モルキオ症候群は、糖の長い鎖を分解できないことを特徴とするまれな代謝障害です。 これらのチェーンは体内に蓄積し、除去できないため臓器と脳に損傷を与えます。 それは炭水化物代謝の障害であると考えられています。 モルキオ症候群の治療法はなく、症状が発生したときに症状を管理することに重点が置かれています。 発生率は人口によって異なり、統計はそれほど信頼できません。 頻度の見積もりには、40,000回の出生ごとに1回、75,000回の出生ごとに1回、200,000回の出生ごとに1回が含まれます。
この代謝障害は劣性遺伝病です。 モルキオ症候群を発症するためには、両親が両方の親から遺伝子を受け継ぐ必要があります。 両親は、モルキオ遺伝子を克服する作用する遺伝子を持っているため、一般に無症候性の保因者になります。 2つのタイプが認識されており、1つは必要な酵素の生産が完全に欠如していることで区別され、もう1つは酵素が不足していることで区別されます。 どちらの場合も、酵素の生産が不十分であるということは、長い糖を処理するために必要な道具が体にないことを意味します。
ムコ多糖症IVとしても知られるモルキオ症候群は、1920年代に最初に特定されました。 特徴的な特性の1つは、すべての患者に共通の小人症です。 人々はまた、関節の過剰運動性、指の拡大、間隔の広い歯、およびshapeの形をとることができる拡大した胸郭を発達させます。 脊椎および心臓の異常は、モルキオ症候群の人によく見られ、人は進行性の損傷の危険にさらされる可能性があります。 モルキオ症候群の家族歴のある人は、症状がなくても遺伝子のキャリアである可能性があるという事実を考慮する必要があります。
モルキオ症候群が直面する一般的な問題には、心不全、視力障害、脊椎の不安定性などがあり、これらは歩行困難や一部の姿勢での不快感につながる可能性があります。 人々はまた、糖の長い鎖の蓄積によって引き起こされる臓器の損傷や障害の危険にさらされています。 また、この状態に関連する小人症は、一部の患者にとっては社会的に厄介な場合があります。

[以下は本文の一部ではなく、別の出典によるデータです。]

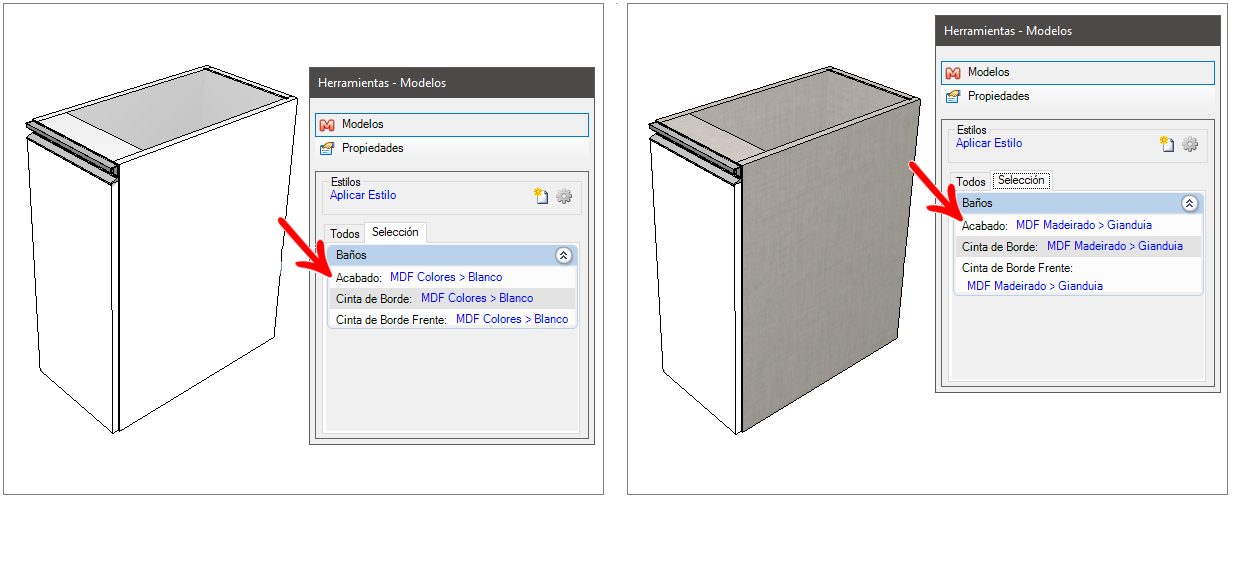
Task: Click the Modelos icon beside the wood-textured cabinet
Action: (x=952, y=73)
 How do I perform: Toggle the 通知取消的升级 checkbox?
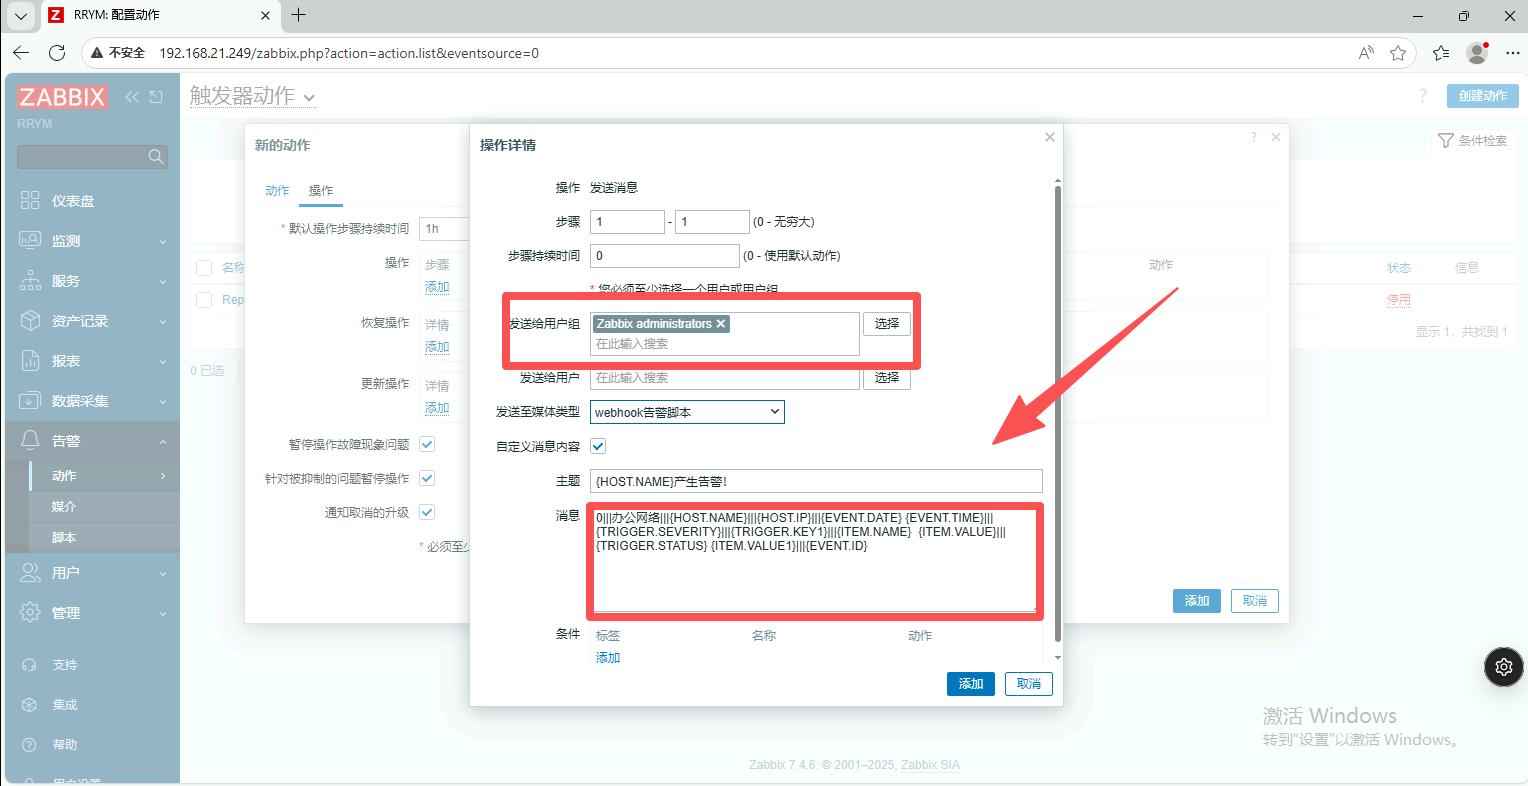(427, 512)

これは、患者が身長に惹かれるために社会で快適に感じることができないためです。
モルキオ症候群の治療は、症状を管理し、合併症を迅速に特定して治療できるようにすることに重点を置いています。 患者は、状態の管理について複数の異なる医師に相談することができ、脊椎固定などの予防措置を含むさまざまな治療オプションが利用できます。 治療を管理する医師を選択するときは、この状態の患者と協力した経験のある人を見つけることをお勧めします。